***** DATA SUPPLIED *****
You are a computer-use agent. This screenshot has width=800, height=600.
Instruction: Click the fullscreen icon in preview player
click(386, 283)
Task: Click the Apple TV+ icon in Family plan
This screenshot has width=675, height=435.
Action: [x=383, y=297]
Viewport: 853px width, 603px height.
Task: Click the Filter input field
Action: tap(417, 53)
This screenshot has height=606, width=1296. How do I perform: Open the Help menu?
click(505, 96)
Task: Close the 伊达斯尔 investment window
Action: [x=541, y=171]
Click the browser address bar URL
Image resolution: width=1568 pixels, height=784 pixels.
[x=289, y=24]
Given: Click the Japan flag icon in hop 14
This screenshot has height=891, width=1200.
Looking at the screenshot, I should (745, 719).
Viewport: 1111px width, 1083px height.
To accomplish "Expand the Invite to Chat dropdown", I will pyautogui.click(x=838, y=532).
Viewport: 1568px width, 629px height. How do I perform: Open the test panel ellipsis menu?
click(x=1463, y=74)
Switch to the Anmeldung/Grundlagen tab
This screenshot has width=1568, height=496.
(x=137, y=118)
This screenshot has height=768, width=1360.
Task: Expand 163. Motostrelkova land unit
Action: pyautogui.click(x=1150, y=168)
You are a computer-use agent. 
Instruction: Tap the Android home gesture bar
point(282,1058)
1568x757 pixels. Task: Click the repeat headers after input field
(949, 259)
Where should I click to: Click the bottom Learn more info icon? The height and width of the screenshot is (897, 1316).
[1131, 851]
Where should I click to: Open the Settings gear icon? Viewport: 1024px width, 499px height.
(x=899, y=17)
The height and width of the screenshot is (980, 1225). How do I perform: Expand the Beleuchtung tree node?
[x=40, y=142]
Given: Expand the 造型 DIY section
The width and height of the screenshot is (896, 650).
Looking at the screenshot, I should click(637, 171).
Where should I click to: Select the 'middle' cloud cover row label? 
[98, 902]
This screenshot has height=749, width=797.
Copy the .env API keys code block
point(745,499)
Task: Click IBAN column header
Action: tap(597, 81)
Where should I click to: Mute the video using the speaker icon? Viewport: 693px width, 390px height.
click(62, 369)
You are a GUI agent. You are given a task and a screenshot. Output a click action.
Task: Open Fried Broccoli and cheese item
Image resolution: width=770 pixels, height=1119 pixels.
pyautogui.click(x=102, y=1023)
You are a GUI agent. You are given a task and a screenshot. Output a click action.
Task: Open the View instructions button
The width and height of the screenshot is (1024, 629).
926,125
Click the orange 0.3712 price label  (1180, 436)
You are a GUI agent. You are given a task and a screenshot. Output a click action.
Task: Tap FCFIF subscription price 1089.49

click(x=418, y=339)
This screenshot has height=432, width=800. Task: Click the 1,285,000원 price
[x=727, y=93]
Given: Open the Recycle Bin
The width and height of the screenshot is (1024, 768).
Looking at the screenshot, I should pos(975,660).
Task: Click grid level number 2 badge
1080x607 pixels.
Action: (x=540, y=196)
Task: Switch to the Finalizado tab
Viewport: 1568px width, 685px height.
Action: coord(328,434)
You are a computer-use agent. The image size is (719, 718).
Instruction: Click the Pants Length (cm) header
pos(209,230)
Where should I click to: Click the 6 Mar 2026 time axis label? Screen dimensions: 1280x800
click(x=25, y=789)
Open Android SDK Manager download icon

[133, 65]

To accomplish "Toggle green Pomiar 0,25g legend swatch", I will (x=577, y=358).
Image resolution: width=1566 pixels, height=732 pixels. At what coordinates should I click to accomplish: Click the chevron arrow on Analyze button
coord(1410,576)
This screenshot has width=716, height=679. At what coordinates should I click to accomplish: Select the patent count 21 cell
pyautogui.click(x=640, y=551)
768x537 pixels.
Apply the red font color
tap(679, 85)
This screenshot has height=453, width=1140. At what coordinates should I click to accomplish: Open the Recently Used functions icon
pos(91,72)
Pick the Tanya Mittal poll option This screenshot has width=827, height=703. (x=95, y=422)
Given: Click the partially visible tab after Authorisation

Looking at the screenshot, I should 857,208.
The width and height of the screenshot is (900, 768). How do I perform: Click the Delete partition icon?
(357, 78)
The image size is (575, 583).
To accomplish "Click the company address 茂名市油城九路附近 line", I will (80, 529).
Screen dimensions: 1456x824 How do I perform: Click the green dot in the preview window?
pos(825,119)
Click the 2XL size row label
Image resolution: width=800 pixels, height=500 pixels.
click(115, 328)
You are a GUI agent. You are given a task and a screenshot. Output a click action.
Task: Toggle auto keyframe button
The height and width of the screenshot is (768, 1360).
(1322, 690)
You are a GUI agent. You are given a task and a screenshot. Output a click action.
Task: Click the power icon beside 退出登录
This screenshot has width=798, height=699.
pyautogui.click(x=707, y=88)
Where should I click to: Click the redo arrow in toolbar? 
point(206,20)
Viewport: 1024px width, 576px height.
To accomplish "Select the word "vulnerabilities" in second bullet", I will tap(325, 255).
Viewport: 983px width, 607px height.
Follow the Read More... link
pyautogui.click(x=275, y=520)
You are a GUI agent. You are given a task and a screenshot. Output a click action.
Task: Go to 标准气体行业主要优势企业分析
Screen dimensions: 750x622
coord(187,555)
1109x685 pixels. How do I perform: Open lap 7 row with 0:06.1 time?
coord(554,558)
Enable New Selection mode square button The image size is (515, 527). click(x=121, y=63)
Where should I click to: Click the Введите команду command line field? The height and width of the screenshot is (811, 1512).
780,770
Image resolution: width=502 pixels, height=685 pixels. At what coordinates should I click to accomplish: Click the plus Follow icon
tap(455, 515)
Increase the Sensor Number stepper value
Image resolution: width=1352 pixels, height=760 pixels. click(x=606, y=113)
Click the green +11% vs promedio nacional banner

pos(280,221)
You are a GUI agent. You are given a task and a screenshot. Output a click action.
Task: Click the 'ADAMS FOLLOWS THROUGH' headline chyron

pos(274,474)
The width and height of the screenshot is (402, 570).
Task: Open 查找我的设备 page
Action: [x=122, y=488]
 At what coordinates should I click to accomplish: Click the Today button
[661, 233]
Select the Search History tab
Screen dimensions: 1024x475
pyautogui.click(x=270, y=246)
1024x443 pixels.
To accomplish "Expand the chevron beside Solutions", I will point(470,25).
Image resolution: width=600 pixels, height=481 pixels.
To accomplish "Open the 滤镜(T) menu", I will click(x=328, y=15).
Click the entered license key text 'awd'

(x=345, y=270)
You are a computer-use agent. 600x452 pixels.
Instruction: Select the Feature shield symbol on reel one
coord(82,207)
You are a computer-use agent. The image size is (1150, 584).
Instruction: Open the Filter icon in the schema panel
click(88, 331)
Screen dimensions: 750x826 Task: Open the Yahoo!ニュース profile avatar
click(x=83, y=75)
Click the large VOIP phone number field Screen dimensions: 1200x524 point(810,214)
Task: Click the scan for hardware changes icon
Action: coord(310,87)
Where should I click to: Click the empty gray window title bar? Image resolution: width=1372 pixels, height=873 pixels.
*****
WHAT YOU HAVE TO DO: Which lines run from the one holding "Where should I click to: Click the redo" through the one holding "Enable New Selection" in the records above? Repeat them exactly, both included, and nothing more.

OUTPUT OF THE TASK:
Where should I click to: Click the redo arrow in toolbar? 
point(206,20)
Viewport: 1024px width, 576px height.
To accomplish "Select the word "vulnerabilities" in second bullet", I will tap(325, 255).
Viewport: 983px width, 607px height.
Follow the Read More... link
pyautogui.click(x=275, y=520)
You are a GUI agent. You are given a task and a screenshot. Output a click action.
Task: Go to 标准气体行业主要优势企业分析
Screen dimensions: 750x622
coord(187,555)
1109x685 pixels. How do I perform: Open lap 7 row with 0:06.1 time?
coord(554,558)
Enable New Selection mode square button The image size is (515, 527). click(x=121, y=63)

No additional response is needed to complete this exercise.